Dirichlet spectrum of the paradigm model of complex PT-symmetric potential: $V(x)=-(ix)^N$

TL;DR

This paper investigates the Dirichlet spectra of a complex PT-symmetric potential model across a range of N values, revealing non-analytic behavior at certain points and recovering known eigenvalues at specific N values.

Contribution

It provides a detailed numerical analysis of the spectra for the potential $V(x)=-(ix)^N$, demonstrating non-analyticity at specific N and connecting spectral properties with potential Hermitian limits.

Findings

Spectra are continuous in N but have discontinuous derivatives at N=4,8.

Eigenvalues at N=6 and 10 match known Hermitian cases.

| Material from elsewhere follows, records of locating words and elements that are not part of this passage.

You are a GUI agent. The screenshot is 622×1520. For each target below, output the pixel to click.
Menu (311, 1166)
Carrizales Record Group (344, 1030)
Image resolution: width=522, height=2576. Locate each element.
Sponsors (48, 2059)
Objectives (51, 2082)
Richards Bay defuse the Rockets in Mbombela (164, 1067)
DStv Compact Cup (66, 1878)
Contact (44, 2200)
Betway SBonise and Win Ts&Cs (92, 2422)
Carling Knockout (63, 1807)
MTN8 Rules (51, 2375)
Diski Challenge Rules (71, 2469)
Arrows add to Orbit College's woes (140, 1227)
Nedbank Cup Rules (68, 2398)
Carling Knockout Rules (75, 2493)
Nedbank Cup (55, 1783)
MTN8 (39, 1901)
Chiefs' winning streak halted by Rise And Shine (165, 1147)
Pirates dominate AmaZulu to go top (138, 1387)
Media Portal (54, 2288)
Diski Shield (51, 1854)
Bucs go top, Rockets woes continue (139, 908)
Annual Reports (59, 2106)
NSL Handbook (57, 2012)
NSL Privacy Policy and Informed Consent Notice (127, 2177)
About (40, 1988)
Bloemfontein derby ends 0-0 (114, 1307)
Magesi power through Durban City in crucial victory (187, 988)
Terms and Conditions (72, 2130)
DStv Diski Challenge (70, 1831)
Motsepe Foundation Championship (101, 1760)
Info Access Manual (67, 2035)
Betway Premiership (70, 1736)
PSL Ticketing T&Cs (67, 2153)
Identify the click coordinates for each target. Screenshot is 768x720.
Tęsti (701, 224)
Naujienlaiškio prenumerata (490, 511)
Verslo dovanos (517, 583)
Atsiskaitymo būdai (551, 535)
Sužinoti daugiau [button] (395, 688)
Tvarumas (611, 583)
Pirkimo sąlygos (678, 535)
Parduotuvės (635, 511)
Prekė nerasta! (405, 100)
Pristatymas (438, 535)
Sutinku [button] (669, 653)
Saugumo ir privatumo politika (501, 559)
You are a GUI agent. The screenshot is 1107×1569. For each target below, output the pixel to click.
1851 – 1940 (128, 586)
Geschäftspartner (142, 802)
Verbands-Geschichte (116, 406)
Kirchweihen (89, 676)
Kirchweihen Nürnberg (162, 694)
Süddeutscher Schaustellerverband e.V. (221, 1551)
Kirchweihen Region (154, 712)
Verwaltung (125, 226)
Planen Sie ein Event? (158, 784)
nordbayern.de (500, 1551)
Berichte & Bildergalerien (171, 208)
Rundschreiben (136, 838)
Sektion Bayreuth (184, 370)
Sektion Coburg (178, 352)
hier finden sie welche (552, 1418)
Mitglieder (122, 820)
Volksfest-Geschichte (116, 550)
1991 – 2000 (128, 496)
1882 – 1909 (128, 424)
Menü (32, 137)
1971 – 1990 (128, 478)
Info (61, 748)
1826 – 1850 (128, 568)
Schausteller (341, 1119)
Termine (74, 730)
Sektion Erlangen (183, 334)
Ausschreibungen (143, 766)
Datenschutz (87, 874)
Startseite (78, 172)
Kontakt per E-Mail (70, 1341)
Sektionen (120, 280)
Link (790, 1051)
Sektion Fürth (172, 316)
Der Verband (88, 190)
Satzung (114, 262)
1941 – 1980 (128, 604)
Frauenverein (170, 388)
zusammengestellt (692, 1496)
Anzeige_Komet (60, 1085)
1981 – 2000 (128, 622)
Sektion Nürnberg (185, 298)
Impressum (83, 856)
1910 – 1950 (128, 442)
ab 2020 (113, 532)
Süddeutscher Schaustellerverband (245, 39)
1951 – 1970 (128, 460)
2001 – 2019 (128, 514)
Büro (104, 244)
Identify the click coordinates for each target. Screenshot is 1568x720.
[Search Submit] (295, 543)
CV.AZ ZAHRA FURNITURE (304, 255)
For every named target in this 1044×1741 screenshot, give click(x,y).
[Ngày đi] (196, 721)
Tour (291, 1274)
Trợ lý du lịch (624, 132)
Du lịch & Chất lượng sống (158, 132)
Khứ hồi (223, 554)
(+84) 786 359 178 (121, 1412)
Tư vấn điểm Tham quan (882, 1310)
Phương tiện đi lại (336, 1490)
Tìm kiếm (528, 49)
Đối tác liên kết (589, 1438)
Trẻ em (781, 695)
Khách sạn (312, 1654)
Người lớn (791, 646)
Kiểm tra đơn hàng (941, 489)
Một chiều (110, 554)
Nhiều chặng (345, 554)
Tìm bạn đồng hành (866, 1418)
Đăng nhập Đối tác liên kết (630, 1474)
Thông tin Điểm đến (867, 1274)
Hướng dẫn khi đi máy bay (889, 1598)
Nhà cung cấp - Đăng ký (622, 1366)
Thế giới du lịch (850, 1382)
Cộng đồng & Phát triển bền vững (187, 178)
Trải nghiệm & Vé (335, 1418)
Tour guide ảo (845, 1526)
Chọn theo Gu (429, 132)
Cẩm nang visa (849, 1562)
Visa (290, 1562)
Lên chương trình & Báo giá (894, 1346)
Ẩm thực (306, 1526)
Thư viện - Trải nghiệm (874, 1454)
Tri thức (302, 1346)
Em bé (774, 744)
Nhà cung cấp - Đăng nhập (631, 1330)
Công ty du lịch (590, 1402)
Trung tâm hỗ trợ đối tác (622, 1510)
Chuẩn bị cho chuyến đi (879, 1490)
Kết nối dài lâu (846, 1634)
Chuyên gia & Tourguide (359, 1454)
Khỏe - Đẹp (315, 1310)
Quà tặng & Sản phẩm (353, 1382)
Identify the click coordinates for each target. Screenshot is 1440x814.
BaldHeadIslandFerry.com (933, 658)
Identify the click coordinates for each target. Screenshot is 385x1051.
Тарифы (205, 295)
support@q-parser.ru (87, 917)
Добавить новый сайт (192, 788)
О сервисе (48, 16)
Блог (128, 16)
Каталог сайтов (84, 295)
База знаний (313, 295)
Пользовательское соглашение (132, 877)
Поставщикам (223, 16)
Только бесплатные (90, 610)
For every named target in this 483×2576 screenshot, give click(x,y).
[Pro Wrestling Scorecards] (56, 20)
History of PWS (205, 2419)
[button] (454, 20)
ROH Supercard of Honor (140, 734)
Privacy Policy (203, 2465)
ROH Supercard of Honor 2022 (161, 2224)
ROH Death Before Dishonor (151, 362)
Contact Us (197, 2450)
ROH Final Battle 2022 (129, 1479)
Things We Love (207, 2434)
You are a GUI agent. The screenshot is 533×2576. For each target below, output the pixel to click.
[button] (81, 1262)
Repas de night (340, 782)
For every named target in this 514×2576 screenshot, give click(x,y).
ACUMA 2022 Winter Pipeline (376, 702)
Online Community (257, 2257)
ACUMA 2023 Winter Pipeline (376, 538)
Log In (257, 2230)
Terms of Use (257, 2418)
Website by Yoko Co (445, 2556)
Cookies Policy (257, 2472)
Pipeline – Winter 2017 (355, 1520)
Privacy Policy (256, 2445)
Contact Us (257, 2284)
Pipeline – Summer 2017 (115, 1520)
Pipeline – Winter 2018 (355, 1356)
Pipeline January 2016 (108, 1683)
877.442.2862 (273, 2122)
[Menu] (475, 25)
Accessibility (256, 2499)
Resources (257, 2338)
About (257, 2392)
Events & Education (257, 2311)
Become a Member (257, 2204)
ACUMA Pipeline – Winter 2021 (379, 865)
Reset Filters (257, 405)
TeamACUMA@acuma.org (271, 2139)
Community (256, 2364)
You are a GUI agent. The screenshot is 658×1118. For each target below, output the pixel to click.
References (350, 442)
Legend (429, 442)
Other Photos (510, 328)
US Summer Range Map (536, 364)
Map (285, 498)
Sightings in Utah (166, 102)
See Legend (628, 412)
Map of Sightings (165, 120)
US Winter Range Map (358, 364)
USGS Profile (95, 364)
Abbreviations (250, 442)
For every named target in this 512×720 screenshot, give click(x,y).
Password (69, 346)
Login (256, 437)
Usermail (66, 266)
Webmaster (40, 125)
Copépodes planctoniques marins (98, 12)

Spectra vanish at N=4 and 8, indicating potential flat-top barriers.

Abstract

So far the spectra $E_n(N)$ of the paradigm model of complex PT(Parity-Time)-symmetric potential $V_{BB}(x,N)=-(ix)^N$ is known to be analytically continued for $N > 4$. Consequently, the well known eigenvalues of the Hermitian cases ($N=6,10$) cannot be recovered. Here, we illustrate Kato's theorem that even if a Hamiltonian $H(\lambda)$ is an analytic function of a real parameter $\lambda$, its eigenvalues $E_n(\lambda)$ may not be analytic at finite number of Isolated Points (IPs). In this light, we present the Dirichlet spectra $E_n(N)$ of $V_{BB}(x,N)$ for $2\le N<12$ using the numerical integration of Schr{\"o}dinger equation with $\psi(x=\pm \infty)=0$ and the diagonalization of $H=p^2/2\mu+V_{BB}(x,N)$ in the harmonic oscillator basis. We show that these real discrete spectra are consistent with the most simple two-turning point CWKB (C refers to complex turning points) method provided we choose the maximal turning points (MxTP) [$-a+ib,a+ib, a, b \in {\cal R}$] such that $|a|$ is the largest for a given energy among all (multiple) turning points. We find that $E_n(N)$ are continuous function of $N$ but non-analytic (their first derivative is discontinuous) at IPs $N=4,8$; where the Dirichlet spectrum is null (as $V_{BB}$ becomes a Hermitian flat-top potential barrier). At $N=6$ and $10$, $V_{BB}(x,N)$ becomes a Hermitian well and we recover its well known eigenvalues.